TASK DETAILS —
Your task is to copy every line of the entries that holds the word "Given".

____________________

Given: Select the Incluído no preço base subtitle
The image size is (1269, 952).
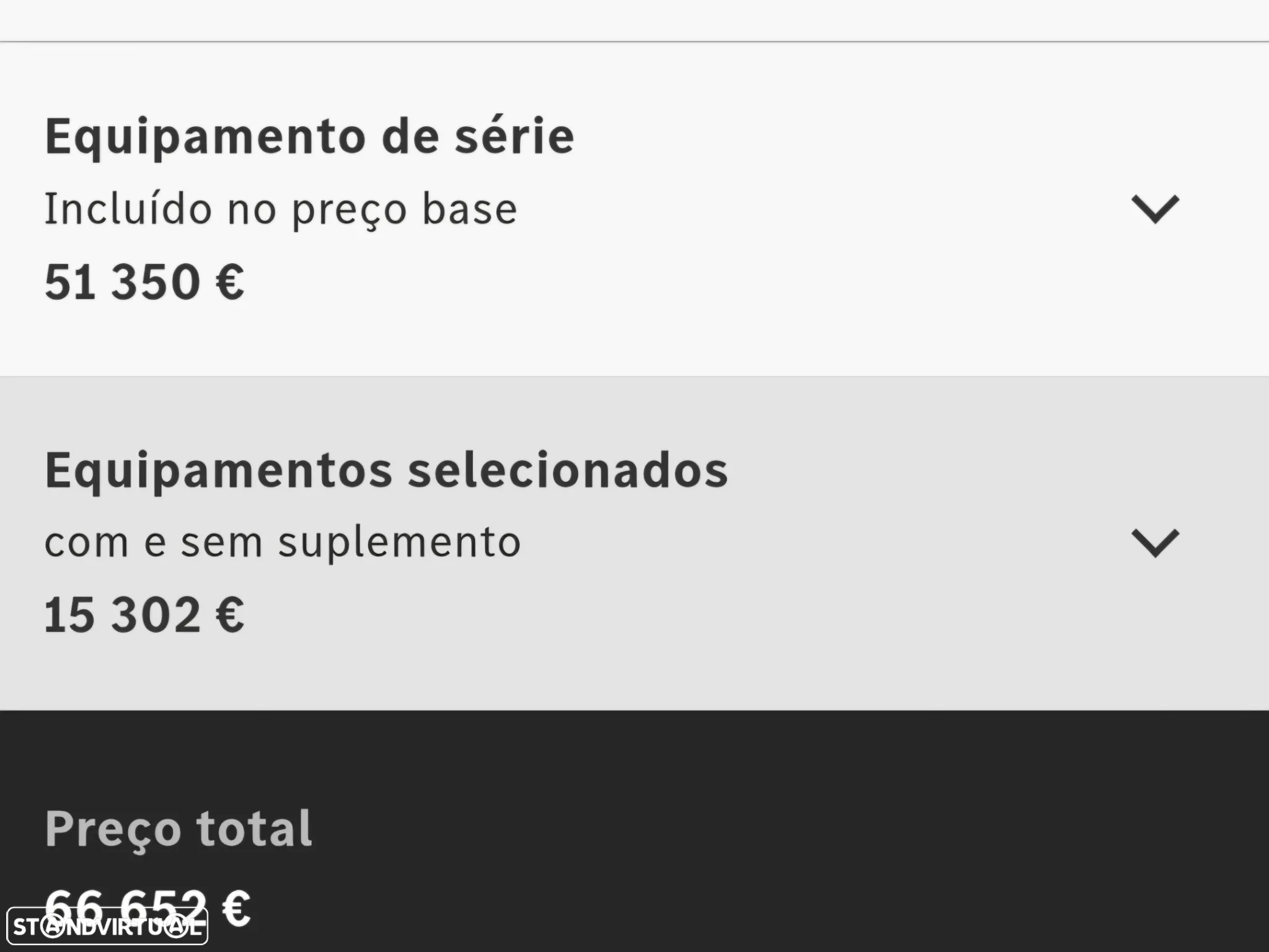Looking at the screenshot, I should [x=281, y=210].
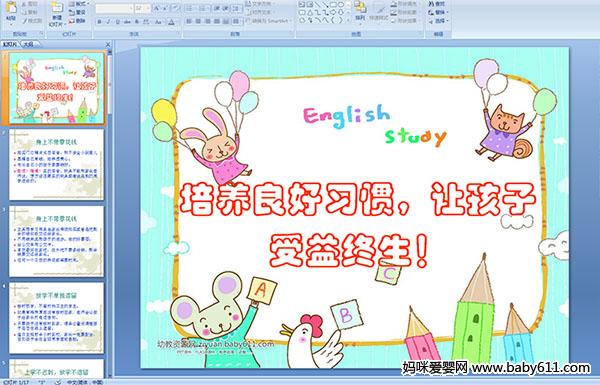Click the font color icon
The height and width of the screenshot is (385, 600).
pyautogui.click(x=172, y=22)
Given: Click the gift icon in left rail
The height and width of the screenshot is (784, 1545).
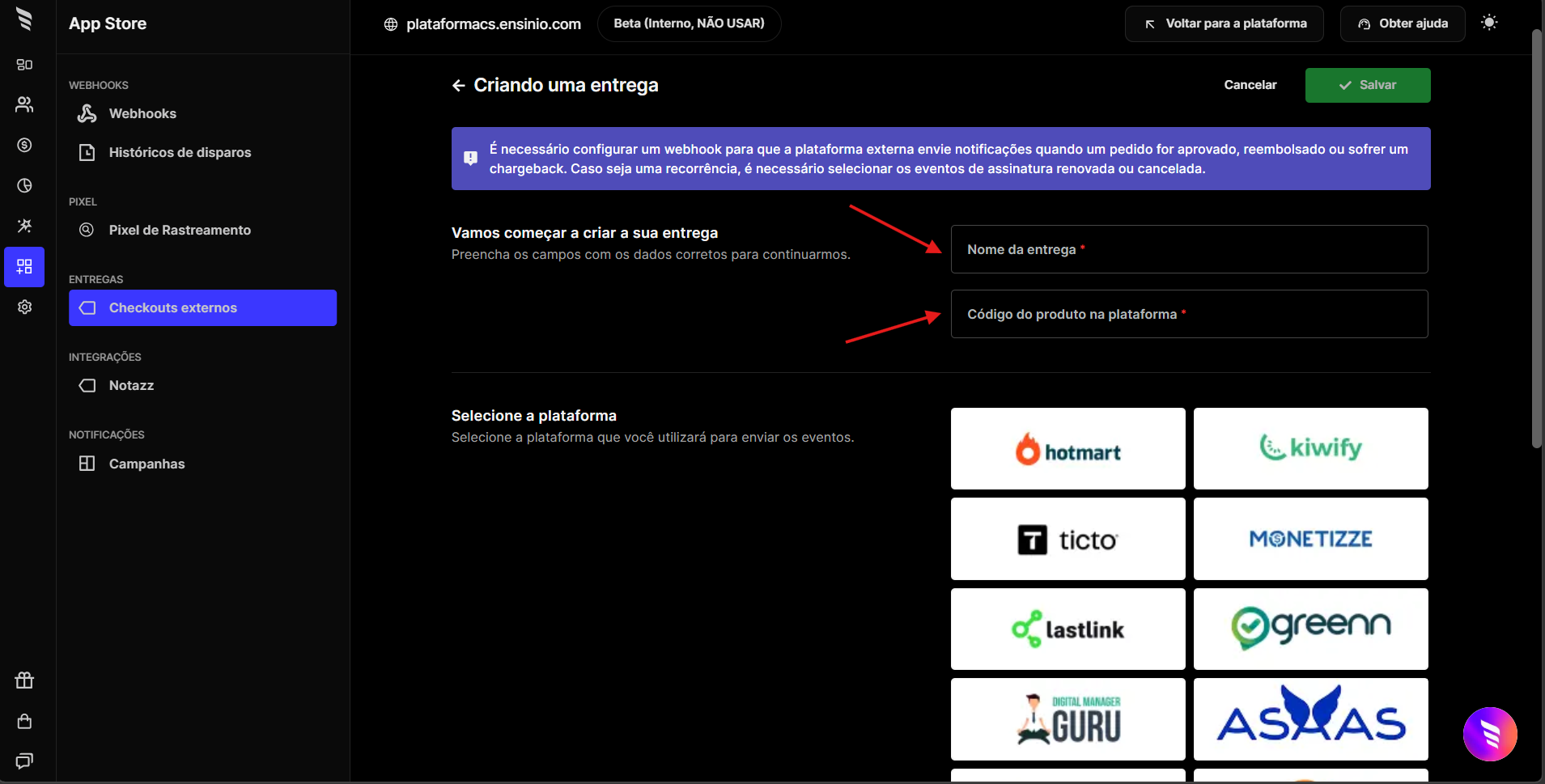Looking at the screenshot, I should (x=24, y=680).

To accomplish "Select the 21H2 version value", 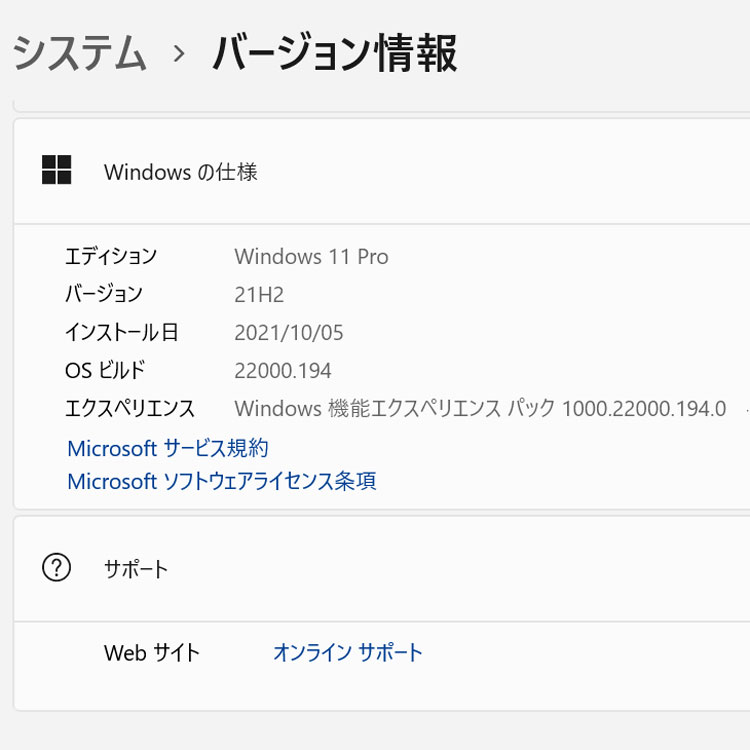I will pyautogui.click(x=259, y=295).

____________________

ANSWER SPACE —
Given: Select the Incluído no preço base subtitle
Given: Click the gift icon in left rail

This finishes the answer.